#### Excerto escolhido
Meu zeloso guardador

Pois a ti me confiou

A piedade divina

Que hoje e sempre me governa, rege, guarda e ilumina

Ámen.”

Portanto, na catequese depois ensinava-se aos miúdos já o Anjo da Guarda pequenino que era:

“Anjo da Guarda, minha companhia

guardai a minha alma de noite e de dia.”

Também havia o hábito de dizer: 

“Nossa Senhora não me deixes morrer em pecado

Em pecado não hei de morrer, que a virgem Maria me vai valer.”

  

O início da Indústria

“Os anos 40, já havia (…) os pedreiros, os carpinteiros e não havia mais, mas pedreiros e carpinteiros cá havia. Depois as pessoas começaram a ir aprender mecânica de automóveis já nos anos…sei lá… 40, 50 (…) - já os pais mandavam os filhos, porque às vezes até tinham de pagar para eles irem aprender. E depois começaram a empregar-se. (…) [Começaram] a passar aqui os autocarros. A primeira vez que passou… havia um carro às 6.30h (isso eu não me lembro quando é que veio). Mas nos anos 40 talvez, ou isso, começou a passar aqui um autocarro às 10 horas que ia para Alenquer. Ia às 10 horas para Alenquer e vinha as 5. Naquela altura, no princípio, as pessoas que podiam mais até iam almoçar a Alenquer de propósito só para o carro ter movimento.”

 

As cheias de 1967

“As cheias de 67 foi horroroso. Foi de noite, era aí 2 horas da noite. (…) Nós acordámos e estávamos todos cheios de água. A minha casa que nunca lá entrou a água, entrou a água. Do outro lado, havia um casal (…) que se tinha casado naquele ano – aquilo foi um horror.
########
■ O que fazer
a) Transcreva do relato de memórias o trecho que vai de "As cheias de 1967" até "foi um horror.".
b) Prossiga o relato de memórias a partir do ponto em que ele termina.
Os dados seguintes constituem material à parte do relato de memórias.
#### Dados fornecidos
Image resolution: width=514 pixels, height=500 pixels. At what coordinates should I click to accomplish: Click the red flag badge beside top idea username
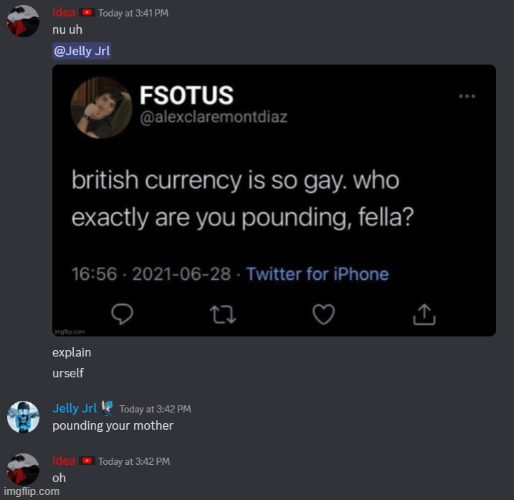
########
■ Respostas às tarefas
a)
As cheias de 1967

“As cheias de 67 foi horroroso. Foi de noite, era aí 2 horas da noite. (…) Nós acordámos e estávamos todos cheios de água. A minha casa que nunca lá entrou a água, entrou a água. Do outro lado, havia um casal (…) que se tinha casado naquele ano – aquilo foi um horror.

b)
(…) Os meus tios não foram na cheia porque um caixão – (…) as arcas grandes onde metiam o trigo –, um caixão atravessou-se assim na porta que ia para o outro lado e eles ficaram ali (…). Ele coitado (…) partiu uma perna, ou qualquer coisa, ficou muito embaixo… e o genro é que os puxou para cima com uma corda porque era o r/c e 1º andar. Era uma casita pequena mas (…) a filha vivia em cima e eles viviam embaixo.

Havia um casal que se tinha casado no ano anterior que moravam numas casitas ali assim muito baixinhas e aquilo encheu-se tudo de água. Os gritos eram tantos que era... foi um horror. Não morreu ninguém graças a Deus, mas as casas encheram-se todas de lama. E sabe como é que eles saíram daquela casa? Puseram-se em cima de uma mesa, um banco em cima da mesa, tiraram as telhas do telhado e ele safou a mulher e depois a mulher puxou por ele ou vice-versa, passaram assim por um carreirinho, um muro, que ainda lá está. (…) E foram entrar para casa da minha tia por uma janela, porque senão tinham morrido.”

 

O sino Roubado e o fantasma.

“Havia uma quadra que dizia:

Adeus sino, Adeus Simão

Que nunca mais voltas a fazer tlim tlão."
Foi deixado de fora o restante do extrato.